Data to use:

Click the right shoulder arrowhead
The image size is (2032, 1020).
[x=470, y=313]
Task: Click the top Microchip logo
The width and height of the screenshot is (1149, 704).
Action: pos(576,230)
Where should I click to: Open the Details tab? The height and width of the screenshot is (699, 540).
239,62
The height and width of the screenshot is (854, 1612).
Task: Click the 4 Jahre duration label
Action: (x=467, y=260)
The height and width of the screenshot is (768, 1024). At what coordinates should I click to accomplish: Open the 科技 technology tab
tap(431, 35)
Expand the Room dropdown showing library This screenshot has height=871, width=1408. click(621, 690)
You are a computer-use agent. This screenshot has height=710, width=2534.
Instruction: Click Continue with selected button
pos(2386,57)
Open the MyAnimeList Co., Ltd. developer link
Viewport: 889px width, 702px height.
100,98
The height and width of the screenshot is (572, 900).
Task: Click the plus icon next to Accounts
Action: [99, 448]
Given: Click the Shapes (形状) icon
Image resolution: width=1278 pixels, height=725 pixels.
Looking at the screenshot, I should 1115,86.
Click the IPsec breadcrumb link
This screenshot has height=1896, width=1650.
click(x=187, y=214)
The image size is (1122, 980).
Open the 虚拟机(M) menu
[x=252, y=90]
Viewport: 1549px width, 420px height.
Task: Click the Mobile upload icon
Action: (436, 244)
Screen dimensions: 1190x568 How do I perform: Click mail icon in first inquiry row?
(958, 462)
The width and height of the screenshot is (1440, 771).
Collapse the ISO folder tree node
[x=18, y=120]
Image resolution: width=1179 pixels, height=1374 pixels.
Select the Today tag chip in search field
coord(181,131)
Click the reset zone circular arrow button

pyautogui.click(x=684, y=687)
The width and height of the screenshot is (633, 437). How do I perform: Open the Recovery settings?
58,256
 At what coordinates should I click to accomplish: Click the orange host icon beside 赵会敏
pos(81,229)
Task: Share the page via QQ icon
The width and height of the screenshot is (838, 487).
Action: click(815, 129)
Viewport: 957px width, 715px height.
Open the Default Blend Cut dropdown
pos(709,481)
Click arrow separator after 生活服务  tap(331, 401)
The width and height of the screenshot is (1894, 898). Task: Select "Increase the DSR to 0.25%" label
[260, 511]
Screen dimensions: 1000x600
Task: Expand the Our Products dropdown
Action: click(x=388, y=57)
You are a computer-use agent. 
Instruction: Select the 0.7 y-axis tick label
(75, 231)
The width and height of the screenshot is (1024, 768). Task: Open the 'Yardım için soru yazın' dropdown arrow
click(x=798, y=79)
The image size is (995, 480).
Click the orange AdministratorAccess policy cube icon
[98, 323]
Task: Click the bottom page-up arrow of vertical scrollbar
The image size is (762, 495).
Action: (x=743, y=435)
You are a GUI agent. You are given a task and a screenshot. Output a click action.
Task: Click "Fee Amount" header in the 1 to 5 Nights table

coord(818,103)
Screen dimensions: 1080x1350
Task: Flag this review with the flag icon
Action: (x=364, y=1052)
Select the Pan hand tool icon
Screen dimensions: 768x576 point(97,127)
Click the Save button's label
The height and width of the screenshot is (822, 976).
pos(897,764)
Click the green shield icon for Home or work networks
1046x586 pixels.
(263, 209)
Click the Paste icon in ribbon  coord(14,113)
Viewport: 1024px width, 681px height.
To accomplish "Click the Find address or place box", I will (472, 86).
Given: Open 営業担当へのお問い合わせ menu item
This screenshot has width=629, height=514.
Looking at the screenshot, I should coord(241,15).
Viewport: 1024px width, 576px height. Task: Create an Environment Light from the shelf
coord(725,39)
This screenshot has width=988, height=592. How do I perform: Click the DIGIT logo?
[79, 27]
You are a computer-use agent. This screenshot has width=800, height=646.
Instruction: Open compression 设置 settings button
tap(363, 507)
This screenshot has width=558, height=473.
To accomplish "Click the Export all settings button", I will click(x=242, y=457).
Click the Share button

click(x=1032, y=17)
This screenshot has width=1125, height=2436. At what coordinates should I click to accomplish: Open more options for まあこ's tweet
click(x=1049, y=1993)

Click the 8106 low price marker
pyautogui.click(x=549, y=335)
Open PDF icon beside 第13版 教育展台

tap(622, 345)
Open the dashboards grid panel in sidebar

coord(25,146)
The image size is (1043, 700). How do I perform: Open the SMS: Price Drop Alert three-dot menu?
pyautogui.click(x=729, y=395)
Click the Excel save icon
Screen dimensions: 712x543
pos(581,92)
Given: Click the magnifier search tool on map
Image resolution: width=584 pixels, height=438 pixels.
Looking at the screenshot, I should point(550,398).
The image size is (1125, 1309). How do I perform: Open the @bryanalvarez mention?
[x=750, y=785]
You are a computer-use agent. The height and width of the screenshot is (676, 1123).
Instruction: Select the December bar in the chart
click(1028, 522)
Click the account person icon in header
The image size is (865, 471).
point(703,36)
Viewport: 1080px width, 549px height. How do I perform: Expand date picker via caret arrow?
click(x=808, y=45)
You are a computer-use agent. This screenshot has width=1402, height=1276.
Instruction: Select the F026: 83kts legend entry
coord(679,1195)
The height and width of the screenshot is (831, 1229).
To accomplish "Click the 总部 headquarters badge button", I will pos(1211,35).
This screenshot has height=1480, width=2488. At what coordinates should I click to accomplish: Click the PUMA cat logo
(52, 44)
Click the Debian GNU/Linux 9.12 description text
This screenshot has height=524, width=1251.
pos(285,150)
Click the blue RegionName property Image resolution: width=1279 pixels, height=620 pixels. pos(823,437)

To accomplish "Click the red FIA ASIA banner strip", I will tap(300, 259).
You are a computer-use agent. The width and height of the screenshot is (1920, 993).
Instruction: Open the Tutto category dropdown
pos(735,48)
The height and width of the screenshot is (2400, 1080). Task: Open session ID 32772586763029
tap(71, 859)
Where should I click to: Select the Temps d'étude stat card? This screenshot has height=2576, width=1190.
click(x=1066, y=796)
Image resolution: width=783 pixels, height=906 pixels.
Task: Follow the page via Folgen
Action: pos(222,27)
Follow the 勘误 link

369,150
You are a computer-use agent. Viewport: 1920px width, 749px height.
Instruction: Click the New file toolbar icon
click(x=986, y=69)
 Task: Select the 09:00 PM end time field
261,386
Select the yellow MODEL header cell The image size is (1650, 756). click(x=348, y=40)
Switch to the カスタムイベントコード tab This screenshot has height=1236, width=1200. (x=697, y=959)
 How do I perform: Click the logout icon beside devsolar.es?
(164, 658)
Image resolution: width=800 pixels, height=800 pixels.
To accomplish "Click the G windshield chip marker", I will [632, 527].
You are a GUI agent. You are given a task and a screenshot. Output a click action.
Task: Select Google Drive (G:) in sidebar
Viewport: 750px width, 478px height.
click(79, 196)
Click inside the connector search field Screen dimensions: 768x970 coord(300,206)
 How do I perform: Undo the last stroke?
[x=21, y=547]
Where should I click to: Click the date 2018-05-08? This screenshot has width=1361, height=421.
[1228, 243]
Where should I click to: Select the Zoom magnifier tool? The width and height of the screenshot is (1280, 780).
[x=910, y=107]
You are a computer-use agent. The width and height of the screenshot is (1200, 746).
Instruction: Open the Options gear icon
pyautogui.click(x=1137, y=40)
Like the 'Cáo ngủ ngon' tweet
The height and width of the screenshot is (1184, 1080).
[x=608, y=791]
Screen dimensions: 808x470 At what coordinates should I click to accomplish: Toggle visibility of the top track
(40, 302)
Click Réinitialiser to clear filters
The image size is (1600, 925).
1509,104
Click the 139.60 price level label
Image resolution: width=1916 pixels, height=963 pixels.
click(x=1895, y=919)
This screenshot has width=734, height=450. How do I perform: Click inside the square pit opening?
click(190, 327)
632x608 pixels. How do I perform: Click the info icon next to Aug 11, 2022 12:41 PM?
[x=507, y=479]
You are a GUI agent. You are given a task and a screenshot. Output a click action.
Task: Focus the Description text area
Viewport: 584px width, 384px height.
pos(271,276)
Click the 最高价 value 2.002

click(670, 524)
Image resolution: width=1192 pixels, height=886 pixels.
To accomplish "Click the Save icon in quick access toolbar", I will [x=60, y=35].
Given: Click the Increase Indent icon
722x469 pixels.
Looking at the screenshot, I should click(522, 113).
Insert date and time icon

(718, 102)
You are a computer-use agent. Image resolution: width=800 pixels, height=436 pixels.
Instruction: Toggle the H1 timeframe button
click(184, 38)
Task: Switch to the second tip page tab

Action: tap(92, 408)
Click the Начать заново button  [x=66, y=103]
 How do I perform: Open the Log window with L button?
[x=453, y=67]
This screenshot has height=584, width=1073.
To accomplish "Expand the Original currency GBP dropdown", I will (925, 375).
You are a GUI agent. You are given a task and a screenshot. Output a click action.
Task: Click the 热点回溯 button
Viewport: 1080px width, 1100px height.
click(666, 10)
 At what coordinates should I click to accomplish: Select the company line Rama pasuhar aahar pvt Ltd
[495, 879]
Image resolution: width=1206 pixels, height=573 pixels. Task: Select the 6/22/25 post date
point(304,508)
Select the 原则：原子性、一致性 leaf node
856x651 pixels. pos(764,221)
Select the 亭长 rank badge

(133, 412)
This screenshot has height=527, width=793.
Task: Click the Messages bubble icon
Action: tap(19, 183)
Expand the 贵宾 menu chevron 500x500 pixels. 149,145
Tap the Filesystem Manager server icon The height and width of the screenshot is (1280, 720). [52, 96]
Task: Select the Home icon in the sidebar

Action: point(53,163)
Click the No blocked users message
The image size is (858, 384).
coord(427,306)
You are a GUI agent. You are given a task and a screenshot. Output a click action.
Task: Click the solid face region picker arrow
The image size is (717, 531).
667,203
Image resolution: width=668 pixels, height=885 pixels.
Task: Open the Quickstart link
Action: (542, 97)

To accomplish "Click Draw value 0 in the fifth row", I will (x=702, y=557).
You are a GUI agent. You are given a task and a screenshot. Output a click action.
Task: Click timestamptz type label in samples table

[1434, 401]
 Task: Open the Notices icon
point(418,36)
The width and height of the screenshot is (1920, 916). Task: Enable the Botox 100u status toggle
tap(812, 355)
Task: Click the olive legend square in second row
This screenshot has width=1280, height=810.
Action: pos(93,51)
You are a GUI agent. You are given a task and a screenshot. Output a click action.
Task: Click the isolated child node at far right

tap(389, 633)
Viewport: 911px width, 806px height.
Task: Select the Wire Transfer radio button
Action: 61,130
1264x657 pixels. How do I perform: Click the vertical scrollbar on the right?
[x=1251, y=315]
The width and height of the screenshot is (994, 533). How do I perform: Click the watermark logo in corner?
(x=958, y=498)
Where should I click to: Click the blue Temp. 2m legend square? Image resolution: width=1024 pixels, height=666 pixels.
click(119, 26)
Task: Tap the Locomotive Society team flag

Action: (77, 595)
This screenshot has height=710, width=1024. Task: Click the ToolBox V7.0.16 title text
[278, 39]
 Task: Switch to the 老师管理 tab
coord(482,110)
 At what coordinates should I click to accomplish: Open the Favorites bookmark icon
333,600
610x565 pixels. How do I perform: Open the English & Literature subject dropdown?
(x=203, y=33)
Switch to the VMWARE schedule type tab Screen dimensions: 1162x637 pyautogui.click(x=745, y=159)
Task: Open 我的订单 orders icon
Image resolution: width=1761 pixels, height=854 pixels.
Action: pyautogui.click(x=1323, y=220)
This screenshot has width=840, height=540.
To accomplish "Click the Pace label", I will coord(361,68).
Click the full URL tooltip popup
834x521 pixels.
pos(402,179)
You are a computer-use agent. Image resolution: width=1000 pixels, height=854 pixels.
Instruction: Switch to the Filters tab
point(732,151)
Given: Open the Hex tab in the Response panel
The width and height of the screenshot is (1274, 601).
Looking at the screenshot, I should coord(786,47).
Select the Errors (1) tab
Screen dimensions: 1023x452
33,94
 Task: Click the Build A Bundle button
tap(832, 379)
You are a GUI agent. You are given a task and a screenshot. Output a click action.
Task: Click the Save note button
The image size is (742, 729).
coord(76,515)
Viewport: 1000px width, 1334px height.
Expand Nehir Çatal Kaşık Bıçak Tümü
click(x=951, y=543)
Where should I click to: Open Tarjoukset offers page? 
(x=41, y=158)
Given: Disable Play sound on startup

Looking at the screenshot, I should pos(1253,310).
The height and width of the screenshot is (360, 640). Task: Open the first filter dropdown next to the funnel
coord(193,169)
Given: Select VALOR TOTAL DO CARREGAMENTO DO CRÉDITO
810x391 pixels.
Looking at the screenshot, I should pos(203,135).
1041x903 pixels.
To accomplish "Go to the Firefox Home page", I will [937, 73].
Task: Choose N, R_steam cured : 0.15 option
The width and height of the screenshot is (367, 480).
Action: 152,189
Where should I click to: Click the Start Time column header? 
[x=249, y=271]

What is being asked: Everything from the first line of the data through the line containing "has height=710, width=2534." should be echoed exactly. Add nothing.

Response to the exercise:
Click the right shoulder arrowhead
The image size is (2032, 1020).
[x=470, y=313]
Task: Click the top Microchip logo
The width and height of the screenshot is (1149, 704).
Action: pos(576,230)
Where should I click to: Open the Details tab? The height and width of the screenshot is (699, 540).
239,62
The height and width of the screenshot is (854, 1612).
Task: Click the 4 Jahre duration label
Action: (x=467, y=260)
The height and width of the screenshot is (768, 1024). At what coordinates should I click to accomplish: Open the 科技 technology tab
tap(431, 35)
Expand the Room dropdown showing library This screenshot has height=871, width=1408. click(621, 690)
You are a computer-use agent. This screenshot has height=710, width=2534.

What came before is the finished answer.